- Born: Harleigh Bradley Trecker February 11, 1911 Cabery, Illinois, US
- Died: August 26, 1986 (aged 75) Sanford, Florida
- Occupation(s): Social worker, college professor, academic administrator
- Title: Professor of Social Work

Academic background
- Alma mater: George Williams College (BS) University of Chicago (MS)

Academic work
- Discipline: Social work
- Institutions: University of Southern California University of Connecticut

= Harleigh Trecker =

American social worker, academic, and administrator

Harleigh Bradley Trecker (1911–1986) was an American social work academic and administrator who served as the dean of the School of Social Work at the University of Connecticut from 1951 to 1968. UConn's campus library in Hartford was named in his honor until it closed in 2017.

== Early life and education ==
Trecker was born on February 11, 1911, in Cabery, Illinois, the son of William Henry and Henrietta Trecker. He received his Bachelor of Arts degree from George Williams College in 1934 and his Master of Science degree from the University of Chicago in 1938.

== Career ==
Trecker taught at George Williams College from 1938 to 1941, when he accepted a position on the faculty of the University of Southern California. He served as dean of the School of Social Work at the University of Connecticut from 1951 to 1968. He returned to the faculty as Professor of Social Work in 1968, retiring in 1977. UConn's campus library in Hartford, where the School of Social Work was located, was named in his honor.

Trecker was professionally active in the National Conference on Social Welfare, the National Association of Social Workers, and the Council of Social Work Education. His awards and distinctions included a citation from the American Association of Social Workers (1951), a certificate of recognition from the Connecticut Social Welfare Conference (1967), and a certificate of recognition for outstanding service from UConn in 1977.

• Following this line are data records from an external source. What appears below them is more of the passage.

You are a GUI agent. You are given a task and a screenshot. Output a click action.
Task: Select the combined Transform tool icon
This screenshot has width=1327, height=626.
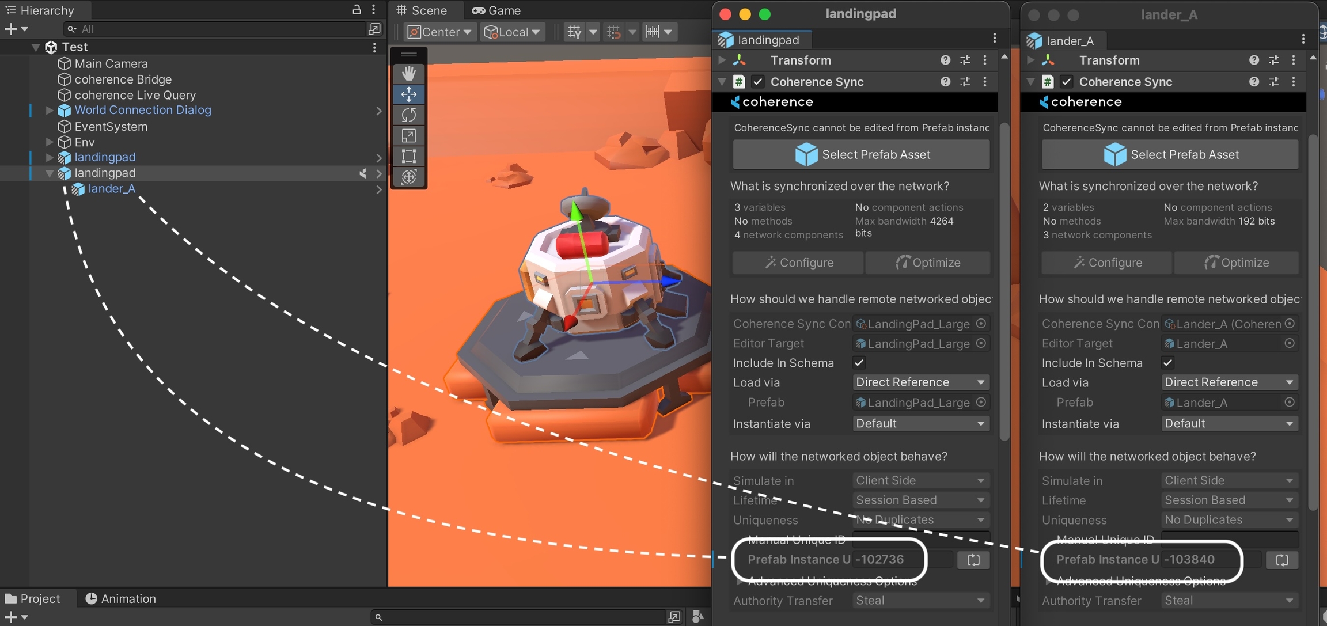pyautogui.click(x=409, y=177)
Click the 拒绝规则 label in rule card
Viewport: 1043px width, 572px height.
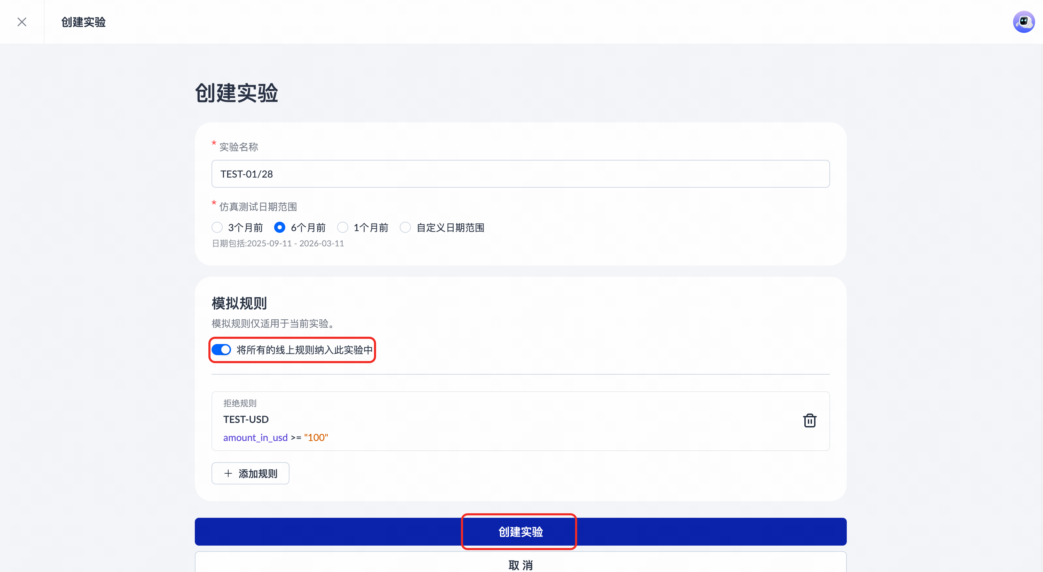click(x=240, y=403)
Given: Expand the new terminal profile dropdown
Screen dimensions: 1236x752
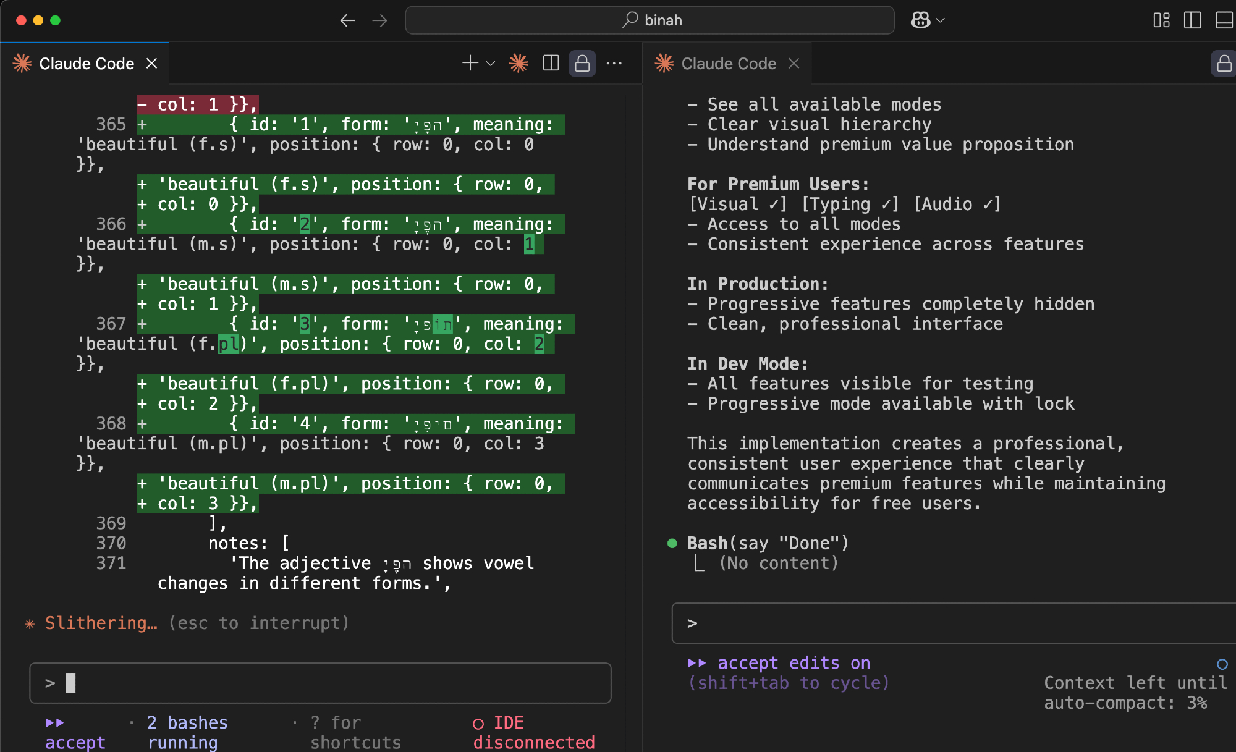Looking at the screenshot, I should [x=491, y=63].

Trecker's research focused on social work administration, group work, and boards of community service agencies. He authored, coauthored, or edited 21 books, 46 academic journal articles, and 15 community research studies. His works were translated into eight languages.

== Personal life ==
Trecker was married to Audrey Trecker, Republican registrar of voters for West Hartford. They had two sons: Jerrold Trecker, who became a Hartford Courant sportswriter, and James Trecker. Harleigh Trecker died on August 26, 1986, at his home in Sanford, Florida.